Jamerson, convicted of murder, aggravated robbery and other crimes as a teenager in the early 2000s in Shawnee County, appealed in 2015 what he and his attorney claimed was an incorrect sentencing on the murder charge. At the time, Shawnee County District Court Judge Evelyn Z. Wilson found that Jamerson's original sentencing was wrong, court documents said.

"To correct the error, Jamerson and the State both recommended that the second-degree murder sentence be reduced from 253 months to 176 months," the court said in the Friday decision.

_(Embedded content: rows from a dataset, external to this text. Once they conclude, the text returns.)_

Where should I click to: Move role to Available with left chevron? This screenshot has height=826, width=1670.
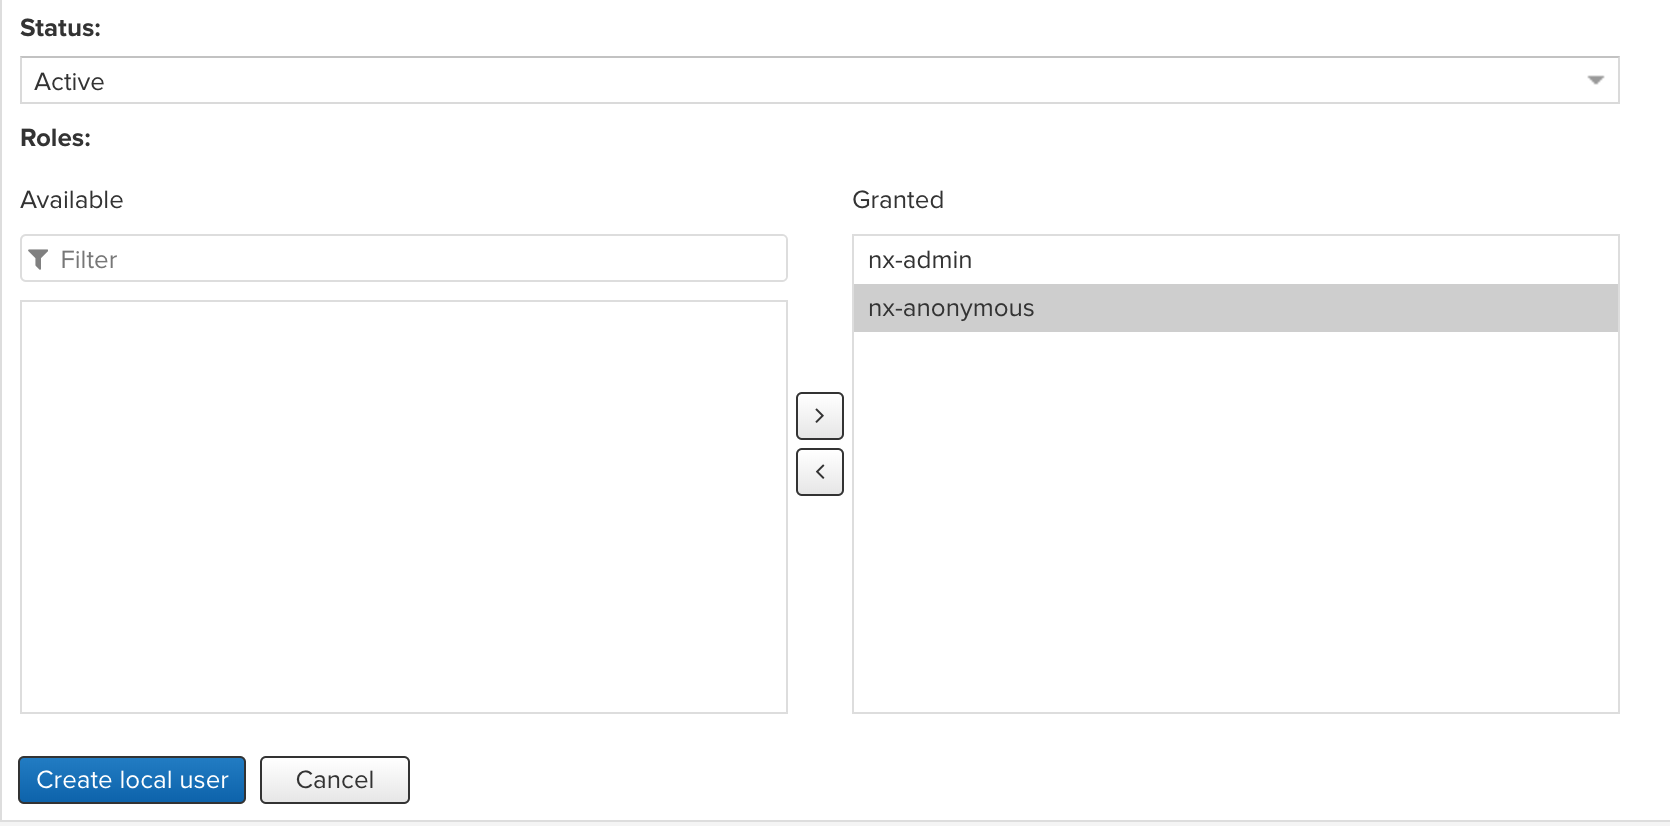click(x=820, y=472)
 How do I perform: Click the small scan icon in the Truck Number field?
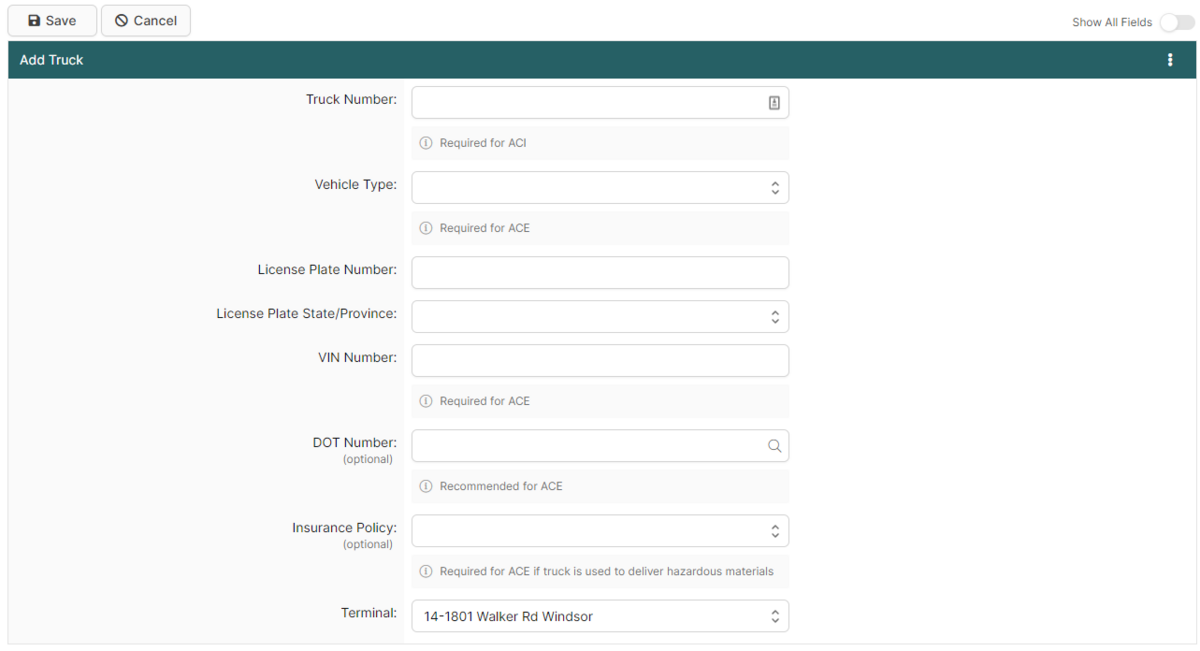pos(774,101)
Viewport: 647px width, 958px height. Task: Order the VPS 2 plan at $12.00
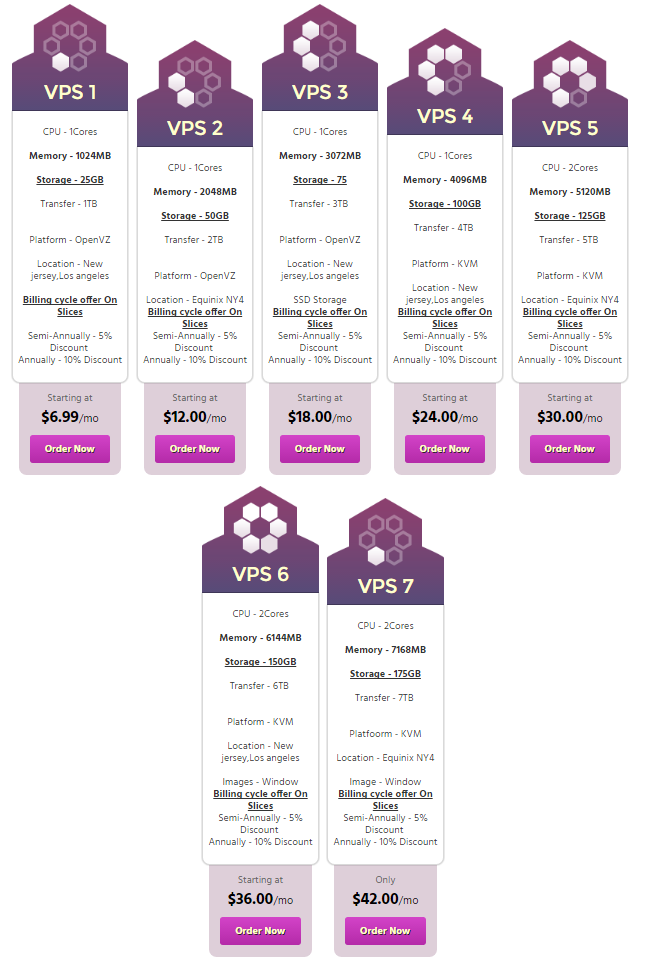tap(195, 449)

However, Wilson determined another sentencing error also occurred, on the charges of aggravated robbery and conspiracy to commit aggravated robbery. The court ultimately determined, in what the Friday filing called "an apparent effort to keep the new sentence as close as possible to the one in 2001," all three sentences to run consecutive for a total controlling sentence of 279 months' imprisonment, nearly what the original sentence had been.

In challenging that decision, Jamerson and attorney Joseph A. Desch argued against that sentencing, taking the case before a Court of Appeals panel. The panel agreed with them, determining Wilson didn't have the authority to correct the unchallenged aggravated robbery and conspiracy sentences and lowered Jamerson's sentence to 221 months.

The state appealed the case to the Supreme Court, which on Friday upheld and overturned portions of both the district court and Court of Appeals decisions.

The result is that Jamerson's case has been reversed and remanded for resentencing. The original 35-month sentence for aggravated robbery was to be reinstated, and Jamerson's sentence was reduced from its original 288 months to 253 months.

Jamerson was in the news in 2016 after the State of Kansas kept him in solitary confinement for more than 1,000 days. The result was a Kansas Supreme Court at the time issued a landmark decision that Kansas judges must consider an inmate’s duration in solitary confinement when determining whether the inmate’s rights have been infringed upon.